Par Alice POUYAT
leJDD.fr
Après Edvige, après Ardoise, un autre fichier de police au nom moins poétique risque de réveiller la polémique sur la protection de la vie privée: le Stic (système de traitement des infractions constatées) fait l'objet d'un rapport très critique de la Cnil, qui doit être remis jeudi à la ministre de l'Intérieur, Michèle Alliot-Marie. Cinq millions de personnes seraient concernées.
Alors que la polémique sur les atteintes à la vie privée déclenchée par Edvige et Ardoise semblait apaisée, un autre fichier pourrait relancer le débat. D'après Le Parisien, la Commission nationale informatique et libertés (Cnil) s'apprête en effet à rendre un rapport très critique envers le plus important fichier de police: le Stic (Système de traitement des infractions constatées). Né en 1994 sous Charles Pasqua, alors patron de la place Beauvau, ce fichier recense des informations sur les auteurs ou victimes de crime, de délit, ou de contravention grave, soit cinq millions de personnes environ.
Toujours selon Le Parisien, les critiques de ce rapport, dont il a pu consulter une version provisoire, portent principalement sur quatre points. La Commission dénonce d'abord le mode de classification des personnes fichées: les policiers sont en effet appelés à renseigner leur "état" à l'aide de qualificatifs comme "homosexuel", "travesti", "permanent syndical", "membre d'une secte" ou "handicapé moteur". Même si les fonctionnaires semblent généralement sauter cette étape, la Cnil pointe un risque de stigmatisation, comme dans le fichier Ardoise.
Des données périmées
Deuxième motif d'inquiétude pour les auteurs du rapport, François Giquel et Jean-Marie Cotteret: le manque de contrôle de l'accès à ces fichiers. Pour consulter le Stic, les policiers doivent pourtant entrer un mot de passe qui change tous les trois mois. Toutes leurs recherches sont également enregistrées. Problème, note la Cnil, les responsables hiérarchiques surveillent bien peu ces enregistrements et les contrôles se font généralement a posteriori, alors qu'ils devraient avoir lieu en temps réel.
Le rapport déplore aussi une mauvaise mise à jour du fichier. En 2007, seulement un classement sans suite sur cinq, un tiers des relaxes et 7 % des acquittements recensés sur les 34 tribunaux de grande instance contrôlés par la Cnil auraient ainsi été transmis à la police. Les magistrats, accusés de ne pas assez communiquer avec la police, sont les premiers visés.

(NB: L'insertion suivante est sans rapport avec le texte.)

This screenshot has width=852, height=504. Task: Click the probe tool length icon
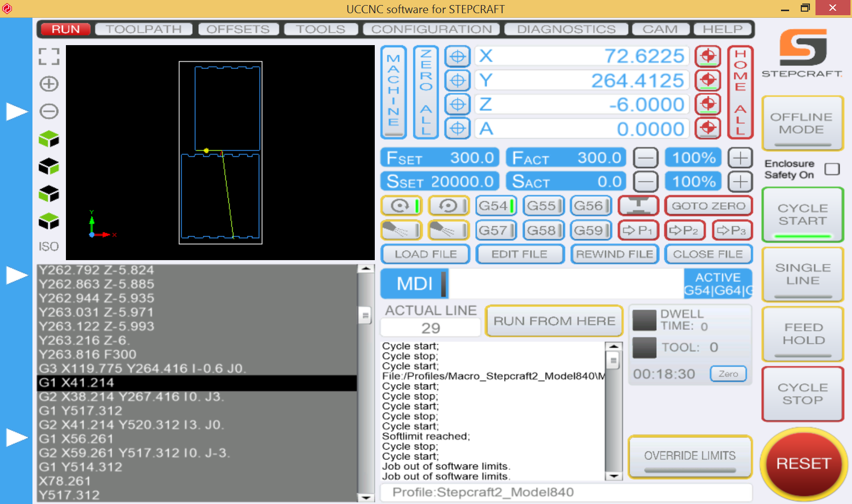pyautogui.click(x=638, y=206)
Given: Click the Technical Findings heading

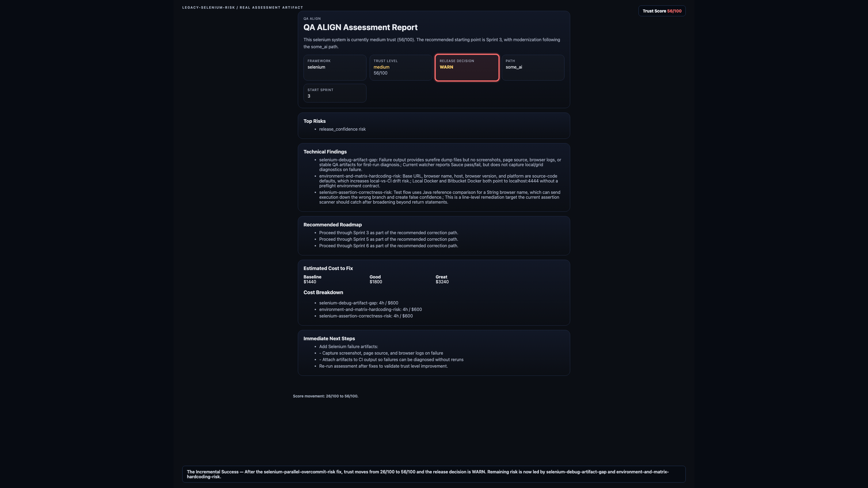Looking at the screenshot, I should coord(325,152).
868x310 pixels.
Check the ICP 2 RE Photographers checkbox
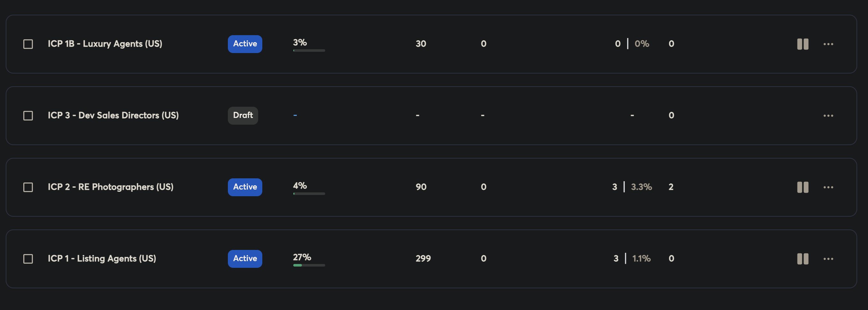pos(28,187)
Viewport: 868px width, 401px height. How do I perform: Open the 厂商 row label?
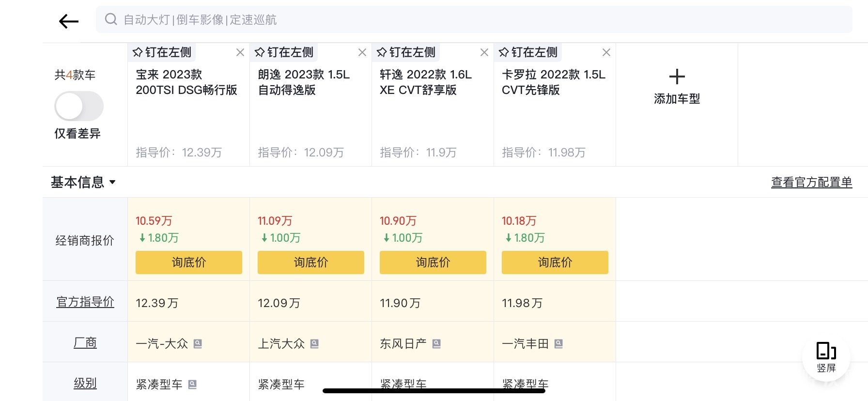(x=85, y=342)
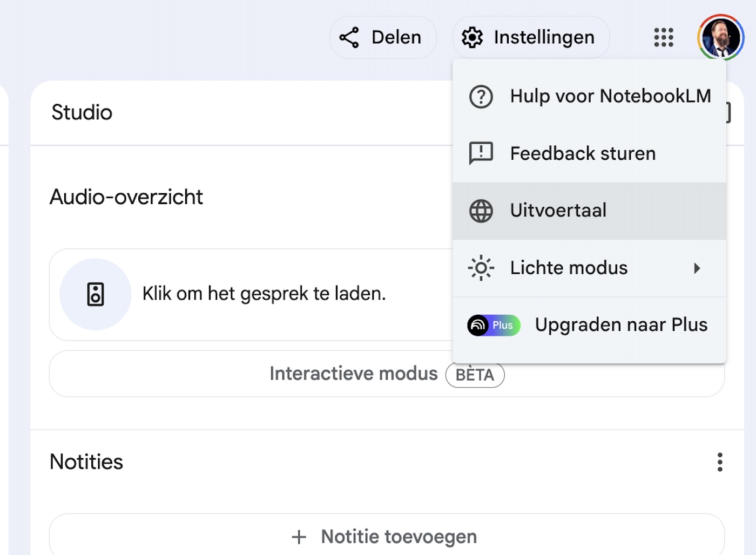The image size is (756, 555).
Task: Open the Google account profile avatar
Action: point(720,37)
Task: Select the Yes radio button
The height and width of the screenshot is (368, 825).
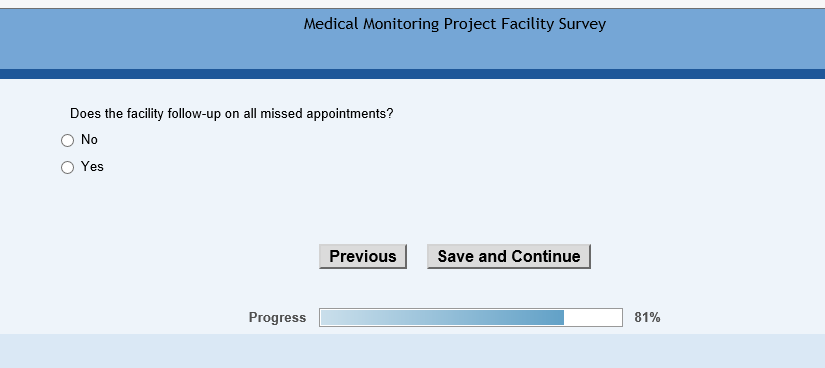Action: click(67, 167)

A leur décharge, ils ne disposent souvent pas de terminal informatique pour accéder au Stic.
Ces retards de mise à jour sont d'autant plus inquiétants, souligne enfin le rapport, que le Stic est souvent utilisé pour des "enquêtes de moralité" dans le cadre de recrutements dans la fonction publique (pour les agents des douanes, de police municipale, les magistrats ou les gardiens de prison...), mais aussi dans le secteur privé (entreprises de sécurité).
Les conclusions de ce rapport provisoire de la Cnil doivent encore être examinées et précisées en séance plénière mardi, avant d'être présentées jeudi au gouvernement. De quoi alimenter le travail de la commission nommée par Michèle Alliot-Marie pour remettre de l'ordre dans la jungle des fichiers.